EXERCISE DATA:
-.-.-

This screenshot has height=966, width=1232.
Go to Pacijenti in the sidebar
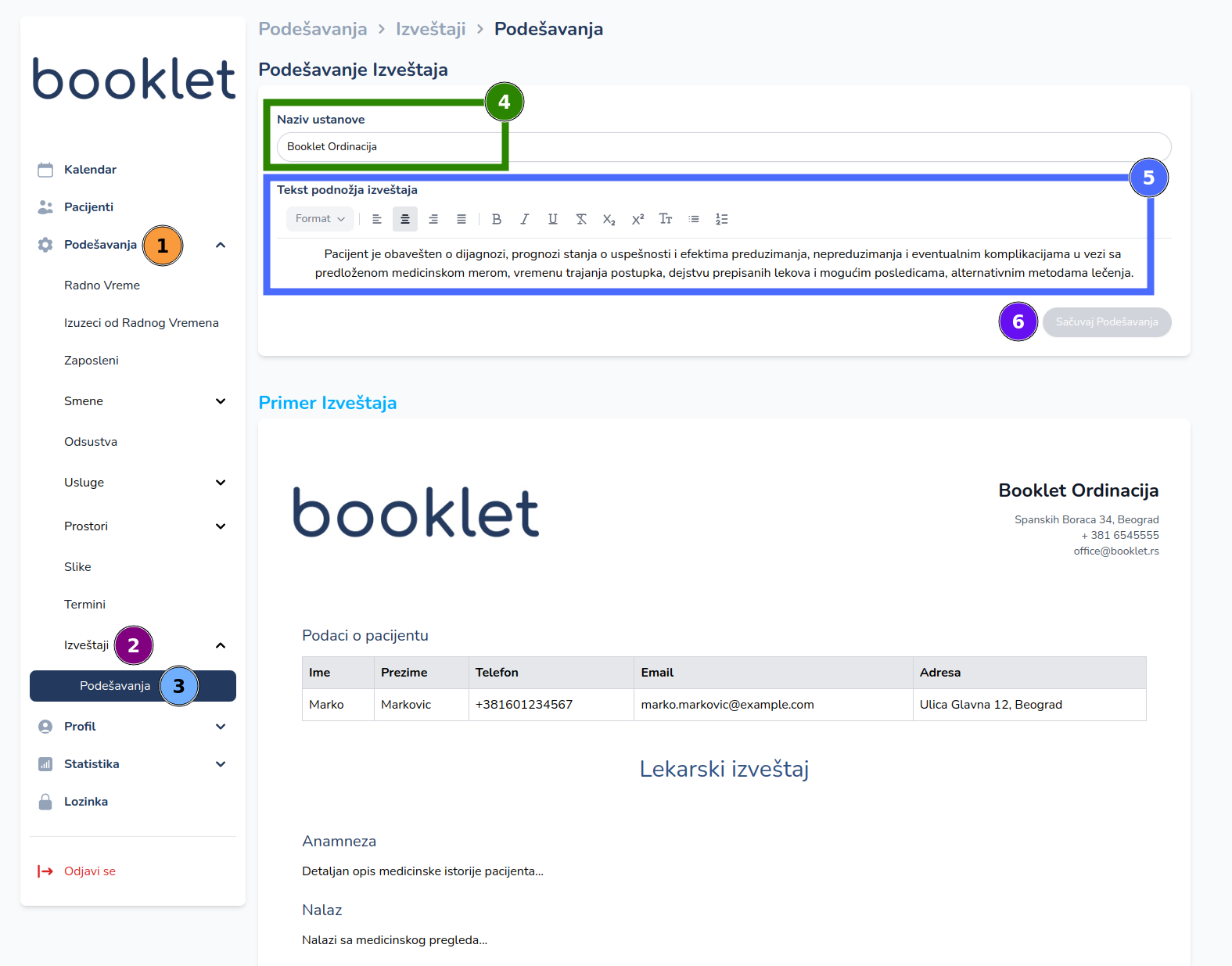(x=88, y=207)
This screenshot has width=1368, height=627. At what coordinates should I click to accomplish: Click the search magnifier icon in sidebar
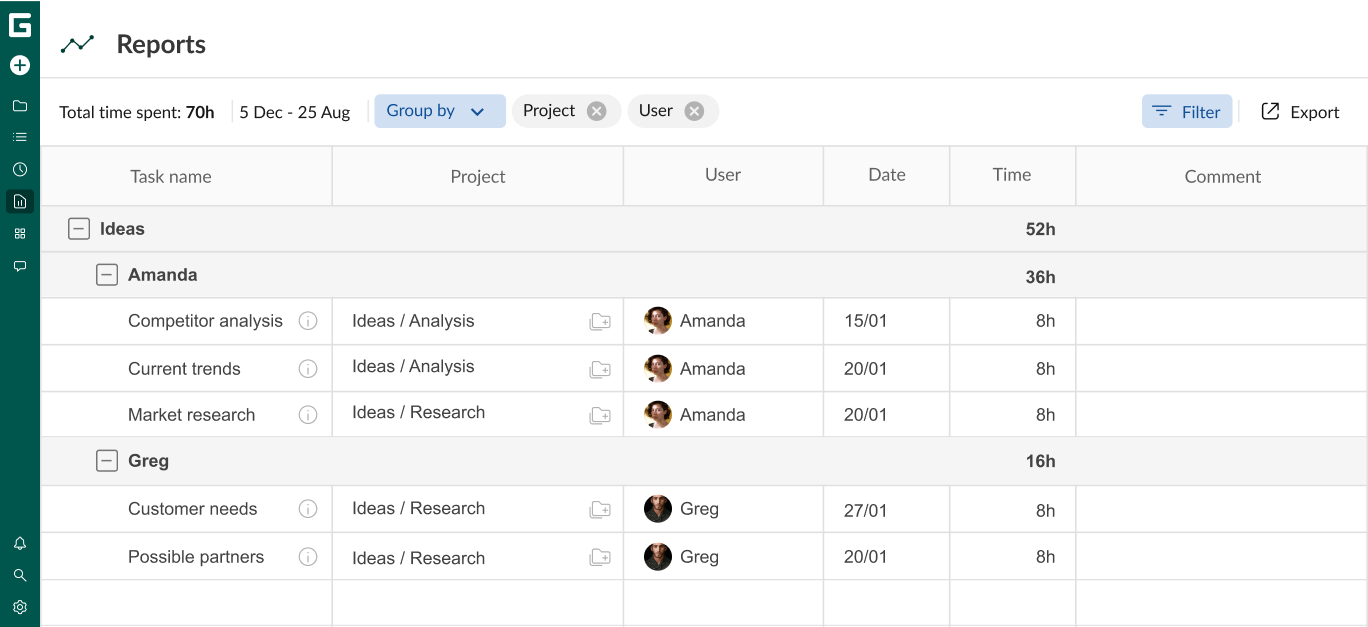coord(20,576)
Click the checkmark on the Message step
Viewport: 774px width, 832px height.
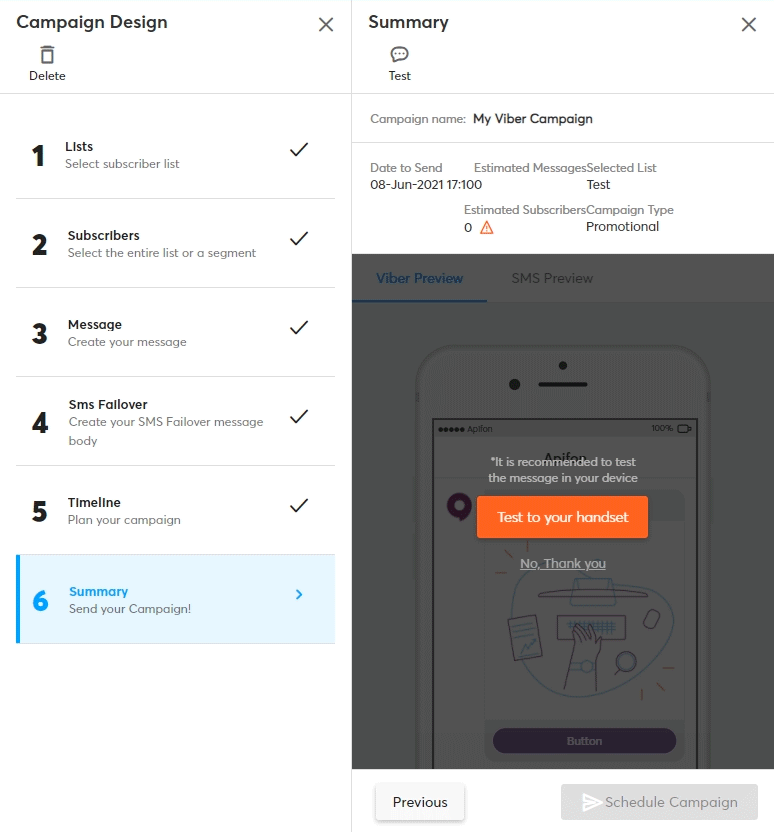[x=298, y=328]
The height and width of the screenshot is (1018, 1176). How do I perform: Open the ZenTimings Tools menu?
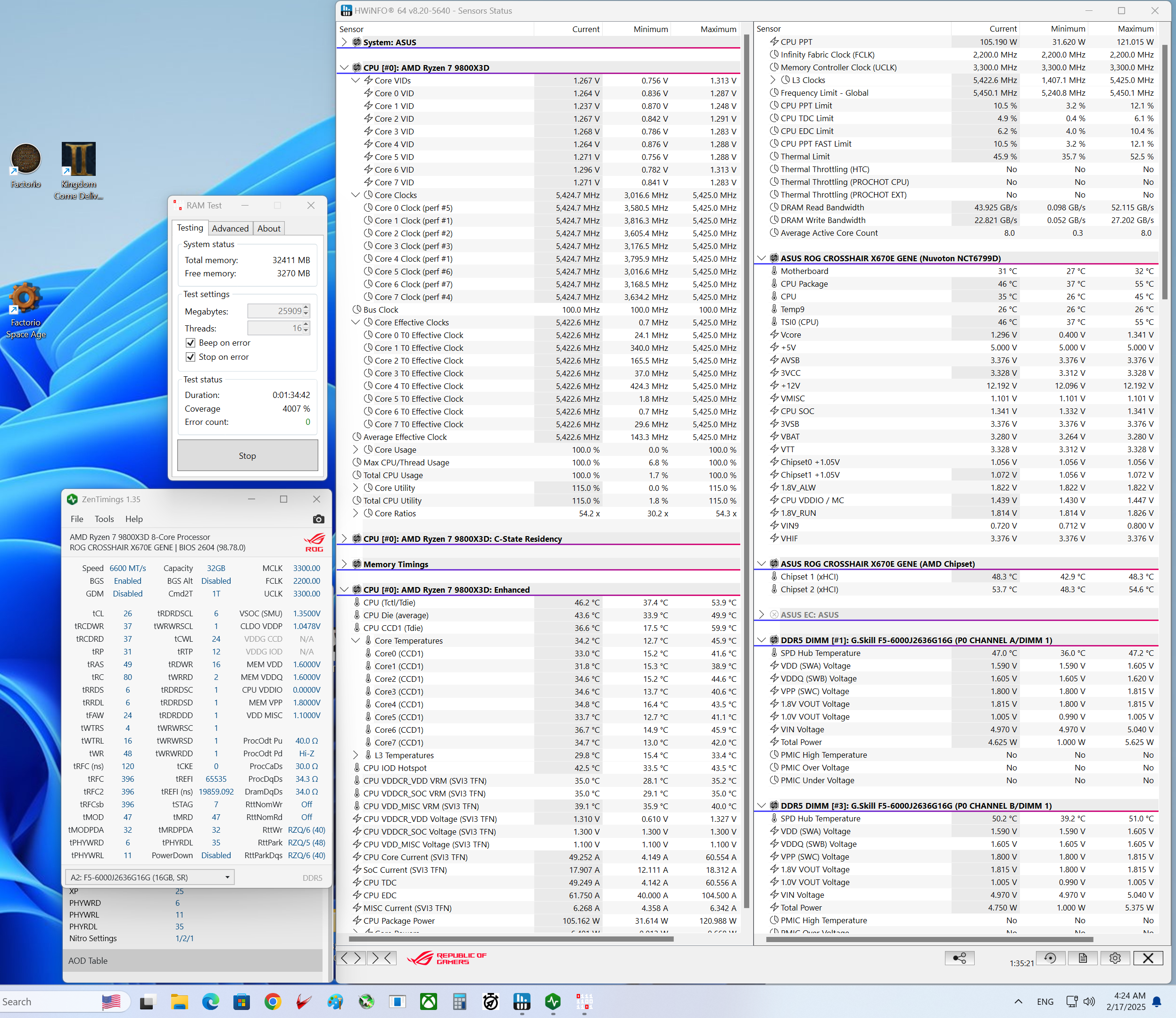(104, 519)
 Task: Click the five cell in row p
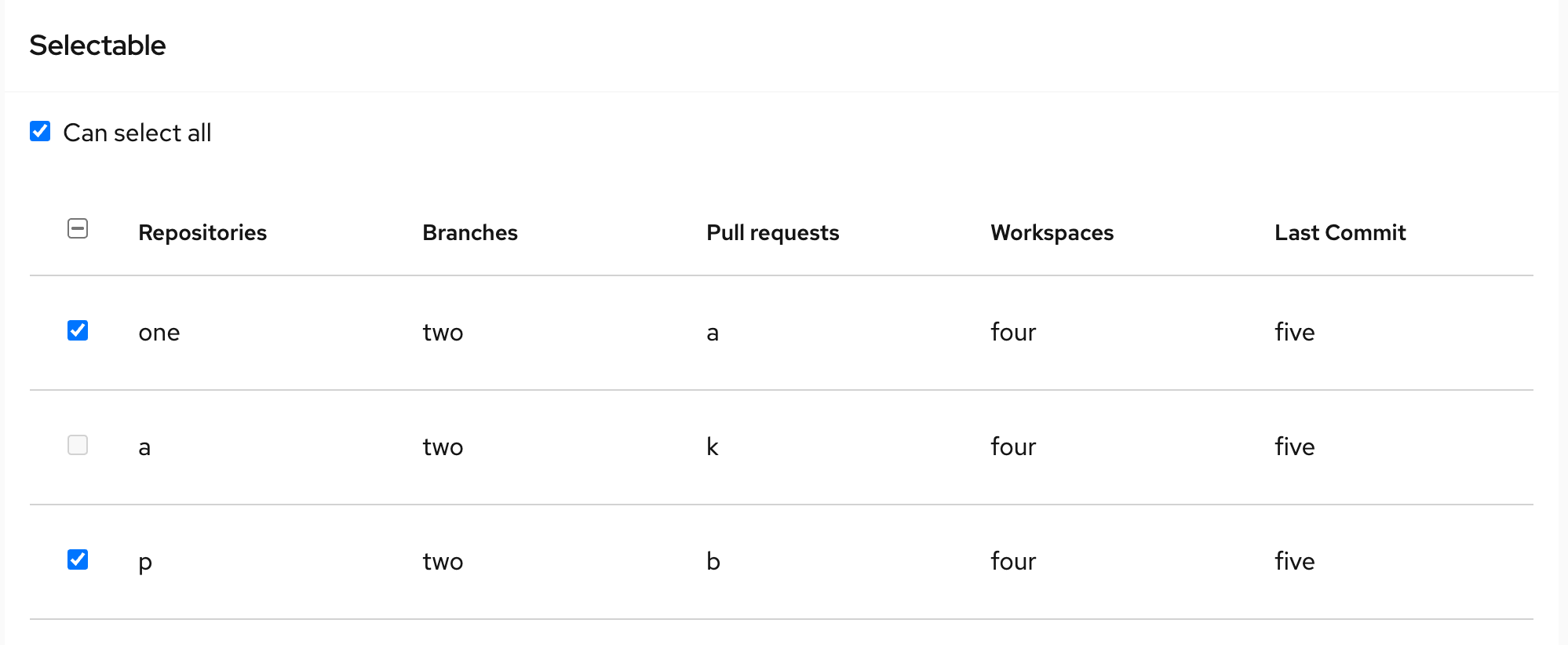[x=1295, y=561]
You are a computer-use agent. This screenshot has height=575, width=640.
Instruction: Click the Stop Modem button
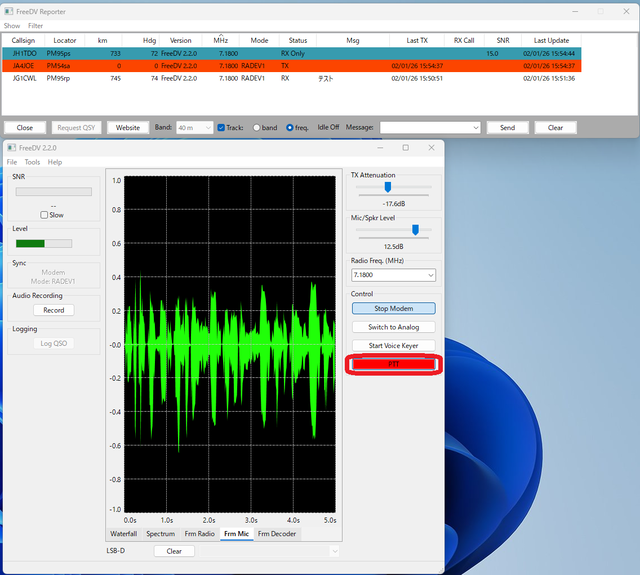point(392,309)
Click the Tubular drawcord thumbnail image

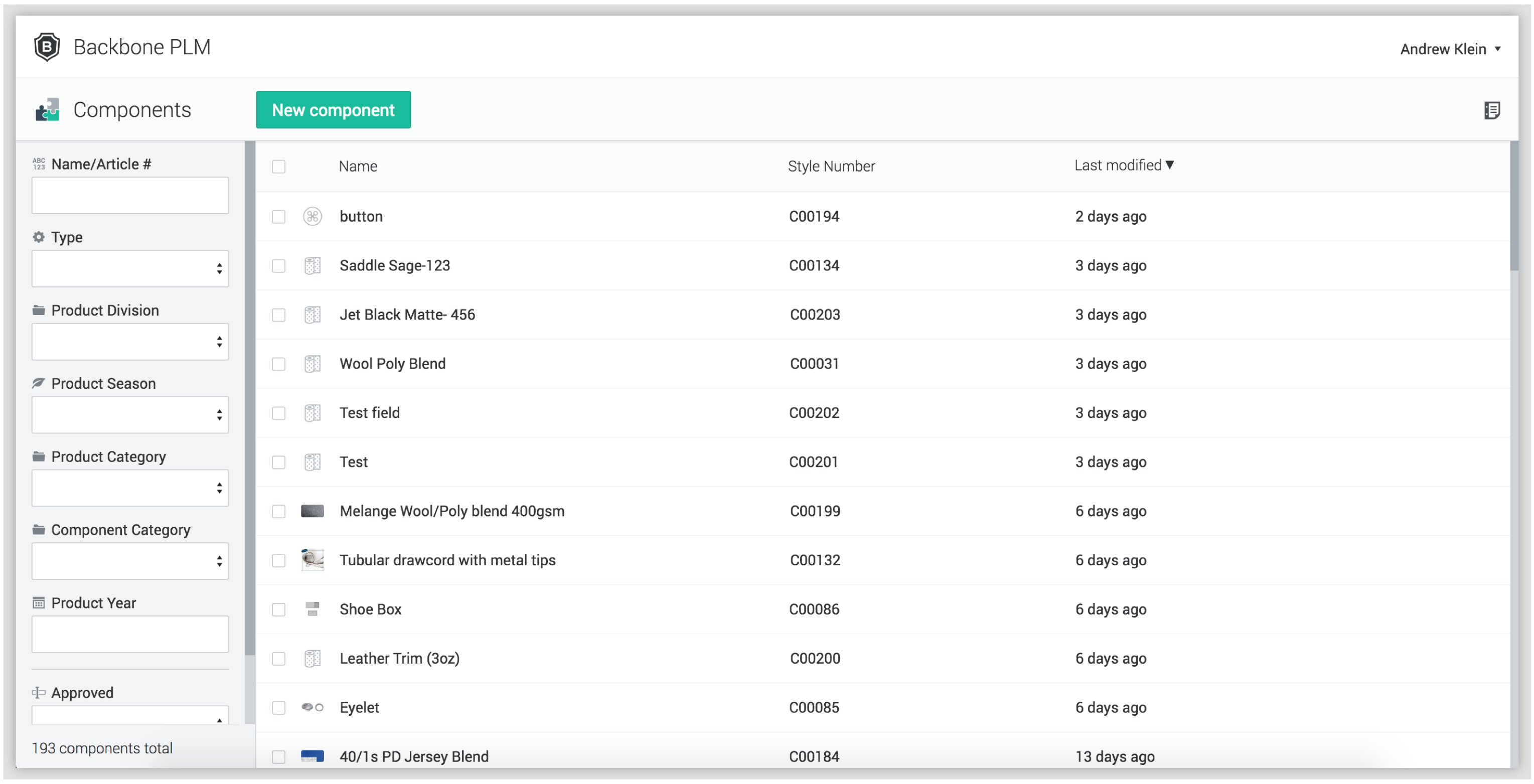[312, 560]
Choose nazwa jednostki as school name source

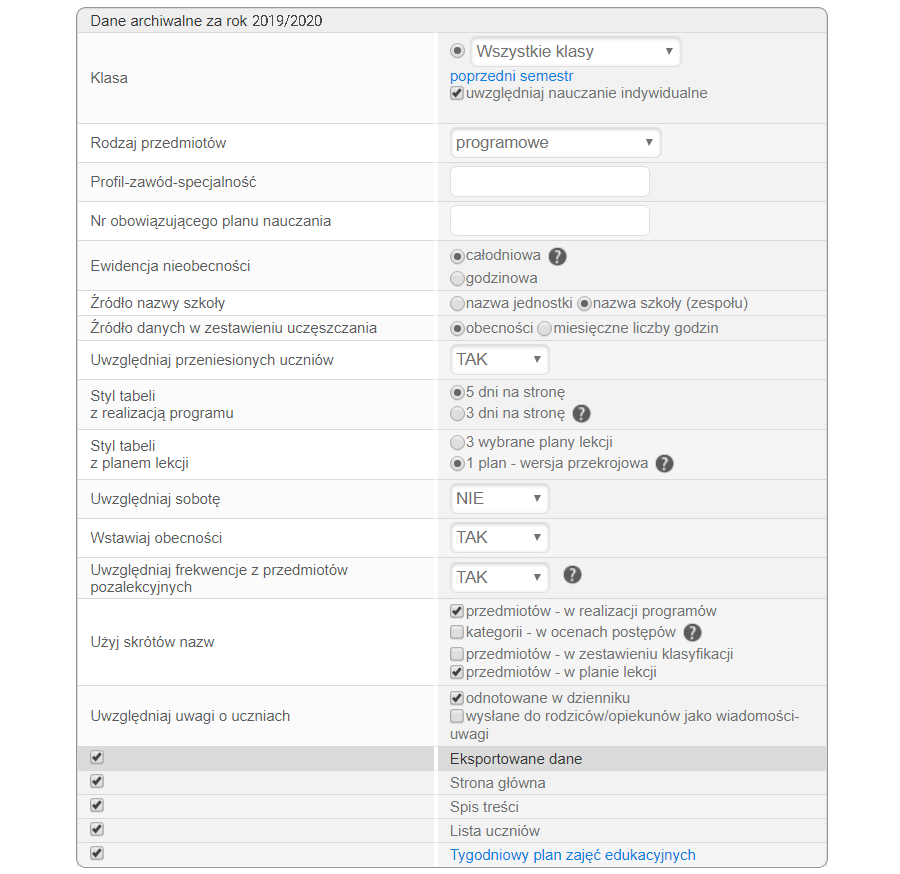pos(458,303)
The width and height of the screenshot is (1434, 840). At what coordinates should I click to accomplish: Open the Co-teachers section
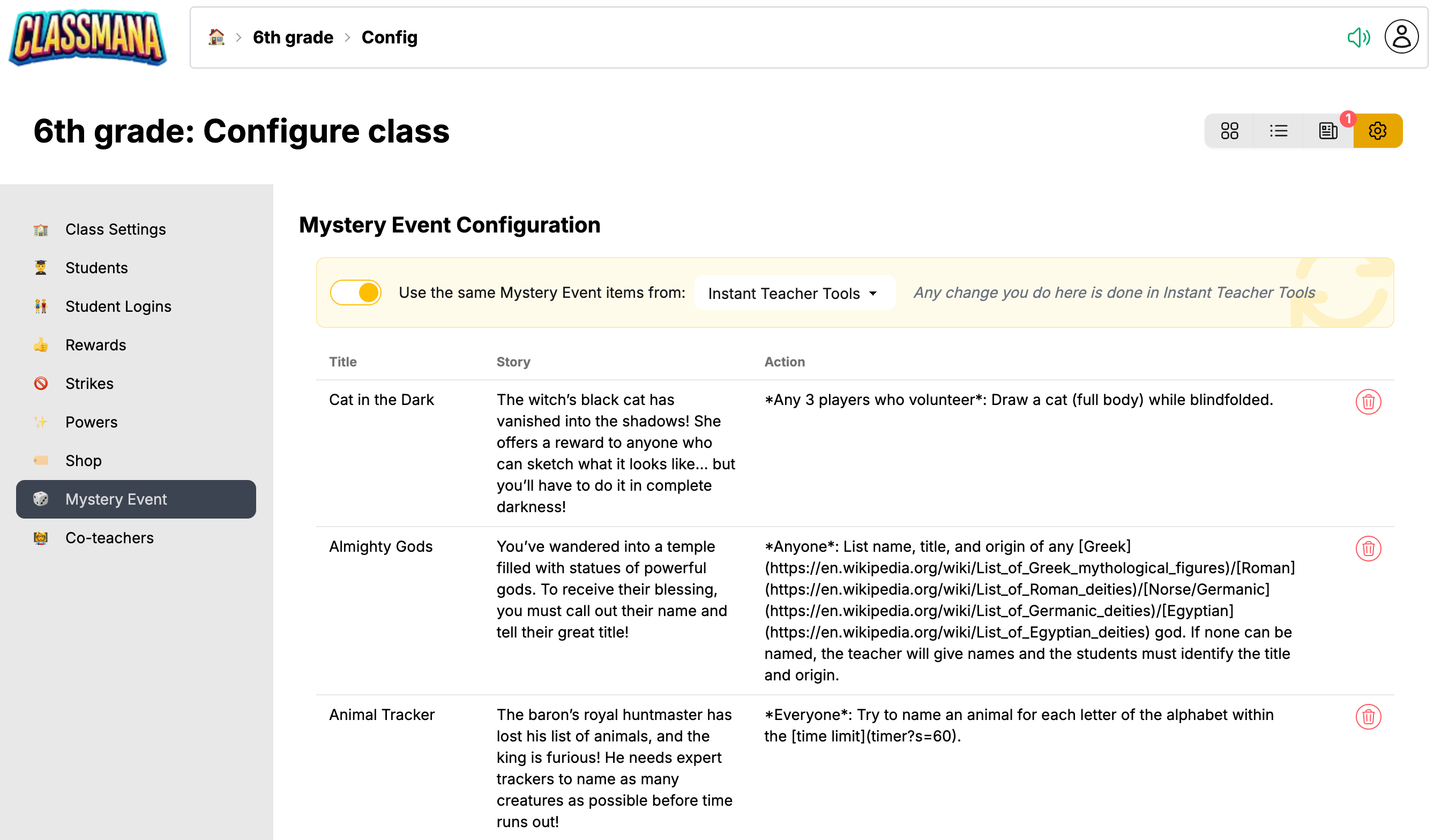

-.-.-

INSTRUCTIONS TO FOLLOW: Switch "screenshot" to "capture" in the records from the line with "Click the checkmark on the Message step" through the end, and give only those lines with nothing else changed. Leave the pictures out.

TASK RESPONSE:
Click the checkmark on the Message step
Viewport: 774px width, 832px height.
[x=298, y=328]
The height and width of the capture is (1018, 1176). How do I perform: Open the ZenTimings Tools menu?
(104, 519)
 Task: Click the five cell in row p
[x=1295, y=561]
You are a computer-use agent. This capture has height=575, width=640.
Instruction: Click the Stop Modem button
point(392,309)
Click the Tubular drawcord thumbnail image

[312, 560]
Choose nazwa jednostki as school name source

pos(458,303)
The width and height of the capture is (1434, 840). At what coordinates should I click to accomplish: Open the Co-teachers section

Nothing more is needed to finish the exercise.